Status
Current state: Accepted
Discussion thread: here
JIRA: here
Released: 2.0.0
Please keep the discussion on the mailing list rather than commenting on the wiki (wiki discussions get unwieldy fast).
Motivation
Kafka already has serializers and deserializers for primitive numeric values, such as IntegerSerializer
and IntegerDeserializer
. Connect doesn't yet have Converter implementations for these primitives, yet it may be useful for some connectors to use numbers as keys or values within records. In these cases, primitive converters are more useful and desirable than having to use the String, JSON, or Avro converters.
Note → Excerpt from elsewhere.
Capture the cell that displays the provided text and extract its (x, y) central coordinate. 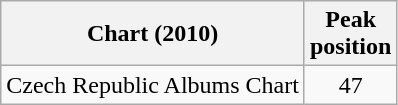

Note that primitive integral numbers makes sense for keys, whereas floating point numbers much much less sense. Despite that, this proposal suggests adding Converters for all of Kafka's existing primitive serdes, keeping symmetry between the available options.
Public Interfaces
Add five new implementations of the existing org.apache.kafka.connect.storage.Converter
interface, which use the corresponding (existing) Kafka serializer and deserializers that already support nulls. All of the Converter implementations will use the specified Connect optional schema when deserializing values to allow for nulls. These classes will also implement the existing org.apache.kafka.connect.storage.HeaderConverter
interface, which like the existing StringConverter simply delegates to the normal Converter methods. The topic and header names supplied to the converters do not affect serialization or deserialization.
Class name | Deserialized Schema | Uses existing Serializer | Uses existing Deserializer |
---|---|---|---|
| Schema.OPTIONAL_INT16 | org.apache.kafka.common.serialization.ShortSerializer | org.apache.kafka.common.serialization.ShortDeserializer |
| Schema.OPTIONAL_INT32 | org.apache.kafka.common.serialization.IntegerSerializer | org.apache.kafka.common.serialization.IntegerDeserializer |
| Schema.OPTIONAL_INT64 | org.apache.kafka.common.serialization.LongSerializer | org.apache.kafka.common.serialization.LongDeserializer |
| Schema.OPTIONAL_FLOAT32 | org.apache.kafka.common.serialization.FloatSerializer | org.apache.kafka.common.serialization.FloatDeserializer |
| Schema.OPTIONAL_FLOAT64 | org.apache.kafka.common.serialization.DoubleSerializer | org.apache.kafka.common.serialization.DoubleDeserializer |
None of these classes have configuration options. To use them, a Connect worker or converter simply specifies the class names in the key.converter
and/or value.converter
configuration property that are already part of Connect.
Proposed Changes
Implement the five new implementations of the Converter and HeaderConverter interfaces, as outlined above. The implementations will use an abstract base class to encapsulate the common functionality.
See the pull request for implementation details.
Compatibility, Deprecation, and Migration Plan
These are new converters can be used by Connect workers or connectors, but none will be used by default and all behave similarly to existing converters.
- No existing connector or worker configurations are affected. The configurations must be changed in order to use these new converters.
- No existing behavior will be affected.
Additionally, Kafka clients and streams applications can already use Kafka's existing serializers and deserializers. These new converters simply wrap those serdes and are therefore compatible with clients and streams applications.
Rejected Alternatives
One alternative considered was to create a single Converter that specified the desired type in configuration properties. This would have been more complicated to configure, so the simpler approach was taken.
A second alternative that was considered was to use one Converter that could dynamically determine the serialized and deserialized form for each key or value. This was rejected since no corresponding Kafka serdes implementation would work the same way.
Third, it was considered to only provide ShortConverter, IntegerConverter, and LongConverter since integral numbers make sense as message keys. In fact, one might argue that only longs make sense as keys, since the shorts and integers have too small a range to be useful as keys. However, the proposal still includes all five Converters (a) to maintain symmetry with the existing Kafka serdes, and (b) to allow them to be used as HeaderConverters. They are very simple classes, so the maintenance cost is minor. A bigger question is whether the additional converters lead users to use them inappropriately, but here the lack of symmetry with existing Kafka serdes might be a bigger concern.